No one knows the shape of the new Middle East that will emerge from the current chaos. But considering the rising popularity of Islamism throughout the region and the poisonous hostility to America—notwithstanding President Obama’s seemingly endless tributes to the “peace and justice and fairness and tolerance” of Islam, as he puts it
4—there is a good chance the outcome will not be favorable to America’s national security. The Mubarak government and various now-unstable Arab regimes formed a bulwark against the malign influence of Iran, which stands to emerge from the wreckage greatly empowered. As argued in chapter seven of this book, Iran is the epicenter of the global jihad, a nation whose threatening activities—from developing its own arsenal of nuclear weapons to helping turn Venezuela into a jihadist safe haven in our own backyard—the Obama administration has entirely failed to restrain. But the fact that Obama officials seem indifferent to the rising global tide of Islamic fanaticism is, sadly, unsurprising, considering their duplicity in coping with the same threat we are facing right here at home.
For example, the administration is recklessly downplaying a crucial new strategy adopted by al-Qaeda. Even while pursuing spectacular, 9/11-style attacks, the terror group is increasingly interested in smaller-scale assaults on softer targets—such as the foiled 2009 attempt to bomb the New York City subway system; the failed Times Square bombing plot of 2010; the 2009 attack on an Army recruiting office in Little Rock that left one soldier dead and another seriously wounded; and the gruesomely successful jihadist massacre at Fort Hood. Even as I write these words, we are receiving news that two U.S. servicemen were shot and killed in a jihadist attack at Germany’s Frankfurt airport by a gunman yelling “Allahu Akbar.”
As described in chapter two, al-Qaeda has endorsed this modus operandi, which I call the Chip Away strategy, in its own publications and in video statements by its spokesmen. Yet the Obama administration insists that every new terrorist attack is the work of a lone “isolated extremist.” Prevented by their “Islam-is-peace” dogma from analyzing these attacks as part of a wider strategy, Obama officials are allowing key vulnerabilities in our national security to remain in place.

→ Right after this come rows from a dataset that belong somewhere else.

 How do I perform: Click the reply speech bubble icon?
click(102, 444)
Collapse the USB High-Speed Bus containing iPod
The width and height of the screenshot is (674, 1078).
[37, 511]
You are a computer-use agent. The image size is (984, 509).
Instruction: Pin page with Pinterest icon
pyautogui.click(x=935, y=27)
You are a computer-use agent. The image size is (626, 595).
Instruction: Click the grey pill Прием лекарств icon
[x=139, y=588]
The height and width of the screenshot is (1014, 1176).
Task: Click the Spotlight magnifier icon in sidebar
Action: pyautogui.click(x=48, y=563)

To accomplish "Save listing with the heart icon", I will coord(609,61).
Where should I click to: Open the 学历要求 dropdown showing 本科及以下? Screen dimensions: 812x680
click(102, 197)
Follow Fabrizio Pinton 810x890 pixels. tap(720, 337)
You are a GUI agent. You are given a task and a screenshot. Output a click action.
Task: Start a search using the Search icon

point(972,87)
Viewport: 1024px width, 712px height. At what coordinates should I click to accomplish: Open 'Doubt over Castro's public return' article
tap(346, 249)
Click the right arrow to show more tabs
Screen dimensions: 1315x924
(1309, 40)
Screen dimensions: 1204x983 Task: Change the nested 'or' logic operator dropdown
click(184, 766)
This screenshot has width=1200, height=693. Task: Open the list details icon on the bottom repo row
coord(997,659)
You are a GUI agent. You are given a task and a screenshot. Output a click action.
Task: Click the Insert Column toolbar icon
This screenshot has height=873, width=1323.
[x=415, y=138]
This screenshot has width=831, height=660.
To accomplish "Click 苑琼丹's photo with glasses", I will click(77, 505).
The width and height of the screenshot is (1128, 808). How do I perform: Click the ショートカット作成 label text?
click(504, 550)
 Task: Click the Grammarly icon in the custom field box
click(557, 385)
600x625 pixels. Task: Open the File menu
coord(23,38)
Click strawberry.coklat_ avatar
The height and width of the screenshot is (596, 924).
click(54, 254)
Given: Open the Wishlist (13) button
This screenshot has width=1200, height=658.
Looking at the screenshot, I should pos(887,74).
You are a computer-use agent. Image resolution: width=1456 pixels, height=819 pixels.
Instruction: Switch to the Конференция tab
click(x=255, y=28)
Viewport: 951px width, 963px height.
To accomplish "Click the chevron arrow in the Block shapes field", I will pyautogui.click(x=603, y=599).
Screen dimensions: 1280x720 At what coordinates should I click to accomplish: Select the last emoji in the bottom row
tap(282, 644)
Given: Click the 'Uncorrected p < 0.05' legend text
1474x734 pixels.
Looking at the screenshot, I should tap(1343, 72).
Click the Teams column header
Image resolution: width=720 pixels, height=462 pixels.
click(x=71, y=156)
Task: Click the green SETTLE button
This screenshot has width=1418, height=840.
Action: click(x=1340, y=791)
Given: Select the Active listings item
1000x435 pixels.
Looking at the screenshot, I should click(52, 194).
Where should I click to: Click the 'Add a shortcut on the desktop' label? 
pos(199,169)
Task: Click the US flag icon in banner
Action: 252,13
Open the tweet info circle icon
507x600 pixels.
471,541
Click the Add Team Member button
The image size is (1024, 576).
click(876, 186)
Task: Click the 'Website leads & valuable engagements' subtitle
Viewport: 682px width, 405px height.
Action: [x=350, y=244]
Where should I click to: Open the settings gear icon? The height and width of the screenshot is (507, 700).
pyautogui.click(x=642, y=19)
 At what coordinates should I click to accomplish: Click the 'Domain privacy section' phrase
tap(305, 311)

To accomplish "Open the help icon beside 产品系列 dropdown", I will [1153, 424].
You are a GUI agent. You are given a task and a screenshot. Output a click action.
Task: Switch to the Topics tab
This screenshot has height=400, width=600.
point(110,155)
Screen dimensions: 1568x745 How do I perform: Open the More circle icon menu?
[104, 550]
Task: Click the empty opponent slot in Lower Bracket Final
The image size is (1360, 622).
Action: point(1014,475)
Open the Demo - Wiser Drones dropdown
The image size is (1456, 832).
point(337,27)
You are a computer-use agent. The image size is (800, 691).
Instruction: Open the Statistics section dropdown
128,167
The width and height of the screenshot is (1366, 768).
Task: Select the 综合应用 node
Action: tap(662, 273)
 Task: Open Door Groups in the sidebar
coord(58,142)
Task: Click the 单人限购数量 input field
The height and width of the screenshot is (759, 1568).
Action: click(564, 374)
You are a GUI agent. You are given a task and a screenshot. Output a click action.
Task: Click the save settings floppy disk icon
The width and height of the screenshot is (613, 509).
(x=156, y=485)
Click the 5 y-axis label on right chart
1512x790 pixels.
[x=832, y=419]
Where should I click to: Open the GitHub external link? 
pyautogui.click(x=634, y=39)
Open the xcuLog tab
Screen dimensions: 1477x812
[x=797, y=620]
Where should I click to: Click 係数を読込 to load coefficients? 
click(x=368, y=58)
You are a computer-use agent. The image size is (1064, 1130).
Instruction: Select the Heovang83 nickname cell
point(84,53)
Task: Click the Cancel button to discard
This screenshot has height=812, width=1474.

In recent decades, we’ve seen a growing number of homegrown terrorists in America, both converts to Islam and those raised Muslim. You’ll meet these American jihadists throughout the pages of this book; people like Daniel Patrick Boyd, an all-American kid, former high school football player, and son of a Marine who converted to Islam and pled guilty in 2010 to charges stemming from a plot to massacre U.S. soldiers at Quantico, Virginia; Adam Pearlman Gadahn, a former heavy metal fan who was raised Christian by hippie parents before adopting Islam and becoming al-Qaeda’s chief English-language propagandist; and Anwar al-Awlaki, the aforementioned AQAP honcho who is, in fact, a New Mexico-born U.S. citizen and alum of Colorado State University.
Far from being the proverbial “isolated extremists,” these individuals moved within a rapidly growing American Islamic community. And if that community is dedicated to peace and tolerance and co-existence, as its spokesmen and government officials both emphatically claim, a lot of its own members have yet to get the message. In chapter five I describe my investigation of Halalco, the largest Islamic supermarket in the Washington, D.C. area, where I found for sale scores of jihadist tracts including dozens of propaganda videos by none other than Anwar al-Awlaki. Likewise, in chapter three you will read about my visit to one of many secretive Islamic compounds springing up across America, this one located in the rural town of Red House, Virginia, where neighbors listen to the enclave’s residents conduct firearms training and where a back country road is named after a notorious jihadist leader from Pakistan.
Another unspeakable truth for the Obama administration is that the threat of domestic Islamic terrorism increases along with the rising number of Muslims in America. According to a Pew Research Center report, America’s Muslim population is projected to nearly triple, from 2.6 million to 6.2 million, by 2030.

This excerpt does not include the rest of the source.